(YOUR ASSIGNMENT): Extract all lines that hold "computer" from the records below.

(DATASET EXCERPTS):
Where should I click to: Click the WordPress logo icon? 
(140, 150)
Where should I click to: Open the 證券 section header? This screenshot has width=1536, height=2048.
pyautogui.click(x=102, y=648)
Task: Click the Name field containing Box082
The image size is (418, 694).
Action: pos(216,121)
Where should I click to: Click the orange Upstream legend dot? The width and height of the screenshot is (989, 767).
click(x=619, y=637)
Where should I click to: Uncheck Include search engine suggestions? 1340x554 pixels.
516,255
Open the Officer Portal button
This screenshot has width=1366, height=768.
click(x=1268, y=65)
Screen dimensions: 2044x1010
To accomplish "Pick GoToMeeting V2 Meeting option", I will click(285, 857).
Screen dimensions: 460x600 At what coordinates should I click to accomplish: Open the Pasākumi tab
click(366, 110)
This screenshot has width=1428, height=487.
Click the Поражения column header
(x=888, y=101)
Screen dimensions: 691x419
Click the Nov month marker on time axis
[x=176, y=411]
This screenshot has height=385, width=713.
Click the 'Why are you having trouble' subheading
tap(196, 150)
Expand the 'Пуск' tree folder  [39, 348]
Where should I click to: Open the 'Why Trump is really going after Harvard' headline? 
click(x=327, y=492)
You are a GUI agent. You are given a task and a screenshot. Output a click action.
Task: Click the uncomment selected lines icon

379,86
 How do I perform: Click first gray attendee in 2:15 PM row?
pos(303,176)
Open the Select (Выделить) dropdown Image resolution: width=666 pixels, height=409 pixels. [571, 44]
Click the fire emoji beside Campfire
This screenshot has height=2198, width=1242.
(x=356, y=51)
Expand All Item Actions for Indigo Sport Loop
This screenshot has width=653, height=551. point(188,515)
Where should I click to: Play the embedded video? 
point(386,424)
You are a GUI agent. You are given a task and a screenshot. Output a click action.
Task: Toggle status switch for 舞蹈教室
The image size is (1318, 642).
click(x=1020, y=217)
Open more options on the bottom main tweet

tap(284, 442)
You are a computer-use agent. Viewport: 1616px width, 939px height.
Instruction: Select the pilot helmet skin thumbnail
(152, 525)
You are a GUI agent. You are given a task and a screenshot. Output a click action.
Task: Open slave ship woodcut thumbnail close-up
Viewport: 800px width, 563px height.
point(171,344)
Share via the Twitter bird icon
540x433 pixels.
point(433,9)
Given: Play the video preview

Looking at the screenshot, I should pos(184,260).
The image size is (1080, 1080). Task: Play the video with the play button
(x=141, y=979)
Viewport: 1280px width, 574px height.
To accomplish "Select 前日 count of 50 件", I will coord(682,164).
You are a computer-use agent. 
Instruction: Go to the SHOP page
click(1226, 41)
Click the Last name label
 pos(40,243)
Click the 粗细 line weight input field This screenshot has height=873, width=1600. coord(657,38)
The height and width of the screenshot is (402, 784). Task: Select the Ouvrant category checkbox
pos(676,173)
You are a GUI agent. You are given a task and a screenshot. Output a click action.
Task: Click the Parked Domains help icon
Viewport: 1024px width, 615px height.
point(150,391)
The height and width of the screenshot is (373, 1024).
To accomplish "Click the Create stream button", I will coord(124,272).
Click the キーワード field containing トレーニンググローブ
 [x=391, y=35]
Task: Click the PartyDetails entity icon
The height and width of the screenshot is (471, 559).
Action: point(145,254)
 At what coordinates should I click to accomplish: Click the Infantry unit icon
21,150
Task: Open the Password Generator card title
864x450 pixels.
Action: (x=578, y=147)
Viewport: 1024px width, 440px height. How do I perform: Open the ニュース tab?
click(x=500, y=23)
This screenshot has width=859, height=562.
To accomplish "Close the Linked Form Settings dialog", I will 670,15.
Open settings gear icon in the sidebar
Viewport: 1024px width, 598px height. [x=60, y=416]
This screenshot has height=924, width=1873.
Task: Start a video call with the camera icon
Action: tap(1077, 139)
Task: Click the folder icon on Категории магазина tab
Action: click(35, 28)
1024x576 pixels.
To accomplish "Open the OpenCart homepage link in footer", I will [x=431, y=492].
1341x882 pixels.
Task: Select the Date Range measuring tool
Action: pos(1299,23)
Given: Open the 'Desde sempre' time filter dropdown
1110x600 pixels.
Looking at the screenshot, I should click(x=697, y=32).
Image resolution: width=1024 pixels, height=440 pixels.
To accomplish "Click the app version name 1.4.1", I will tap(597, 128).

(PROBLEM SOLUTION):
You are a computer-use agent. Viewport: 1616px width, 939px height.
You are a computer-use agent. 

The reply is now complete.